Raw data:
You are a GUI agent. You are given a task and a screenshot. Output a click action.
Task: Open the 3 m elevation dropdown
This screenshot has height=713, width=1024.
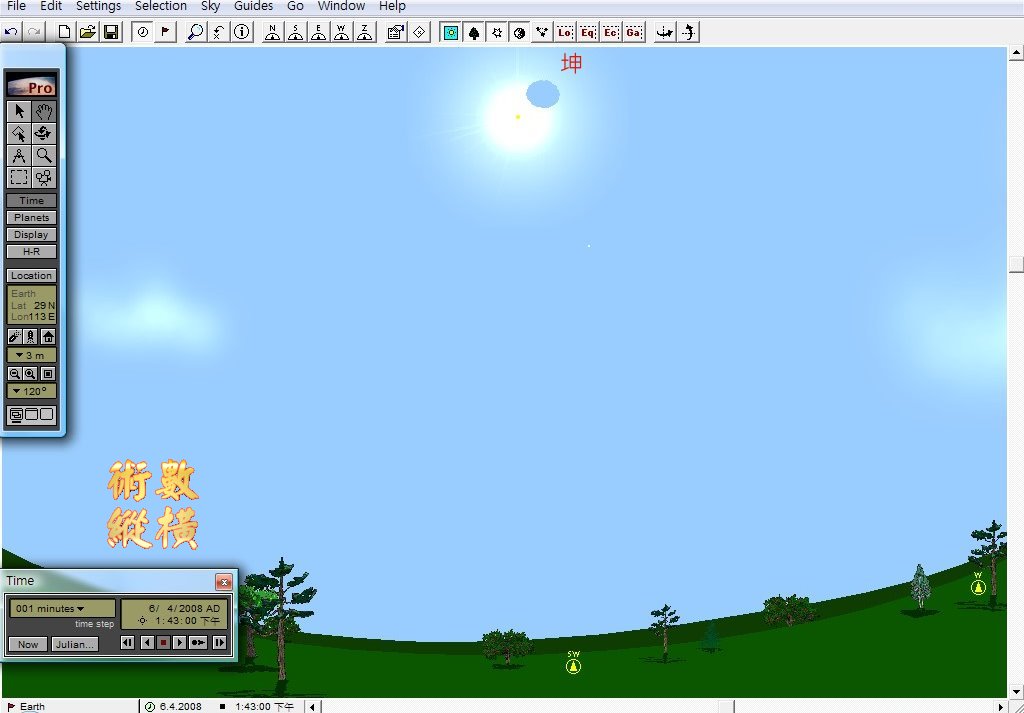tap(32, 355)
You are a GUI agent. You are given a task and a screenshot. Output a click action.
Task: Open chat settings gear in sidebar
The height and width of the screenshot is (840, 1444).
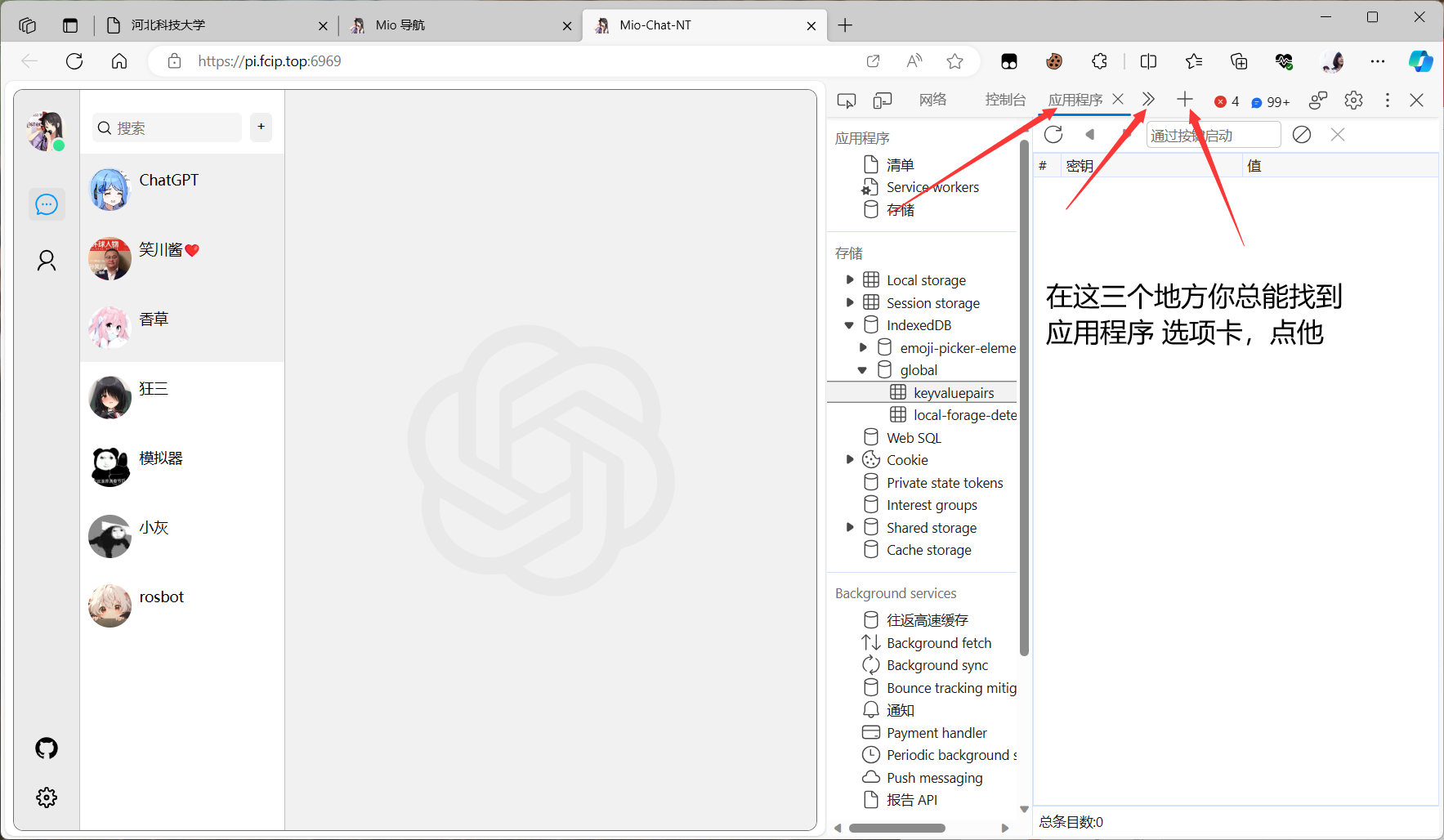(x=47, y=798)
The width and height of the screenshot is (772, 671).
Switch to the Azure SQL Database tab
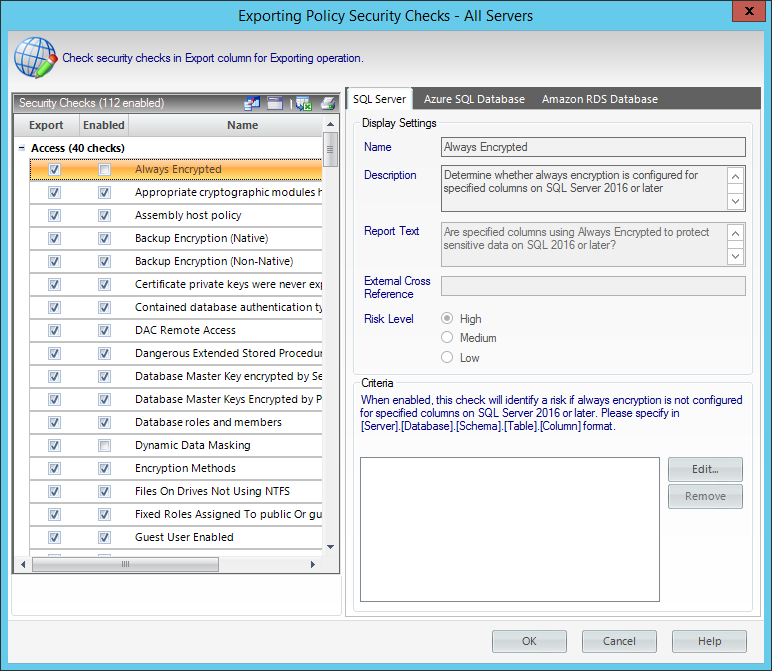pos(473,99)
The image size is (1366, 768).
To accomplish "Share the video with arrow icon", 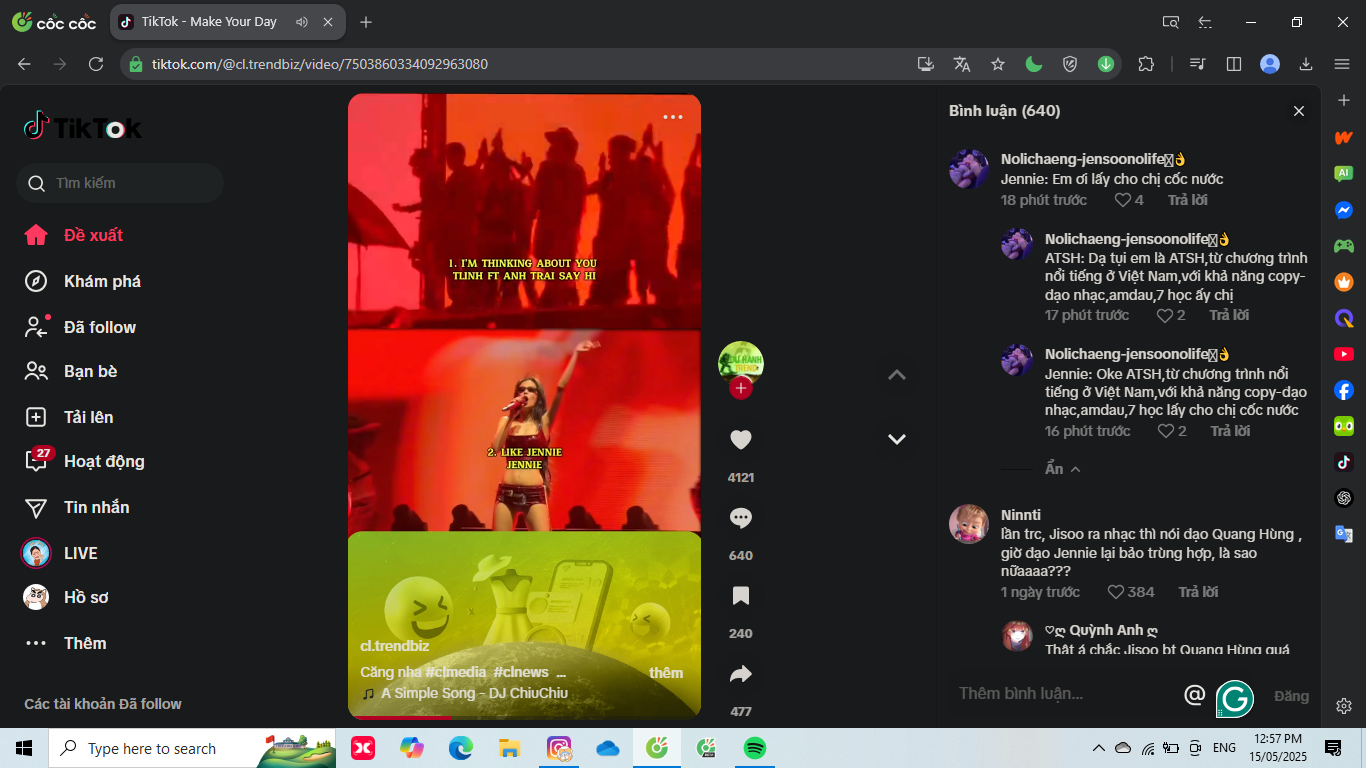I will tap(740, 674).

Work task:
If a line comes after the line with "The image size is (1366, 768).", it stays out; print exactly every line from the start of the entries up to and including that line, but no pictures.

Solution for this exercise:
You are a GUI agent. You are given a task and a screenshot. Output a click action.
Task: Open the 3 m elevation dropdown
This screenshot has height=713, width=1024.
tap(32, 355)
You are a GUI agent. You are given a task and a screenshot. Output a click action.
Task: Open chat settings gear in sidebar
The height and width of the screenshot is (840, 1444).
(x=47, y=798)
The width and height of the screenshot is (772, 671).
Switch to the Azure SQL Database tab
pos(473,99)
The image size is (1366, 768).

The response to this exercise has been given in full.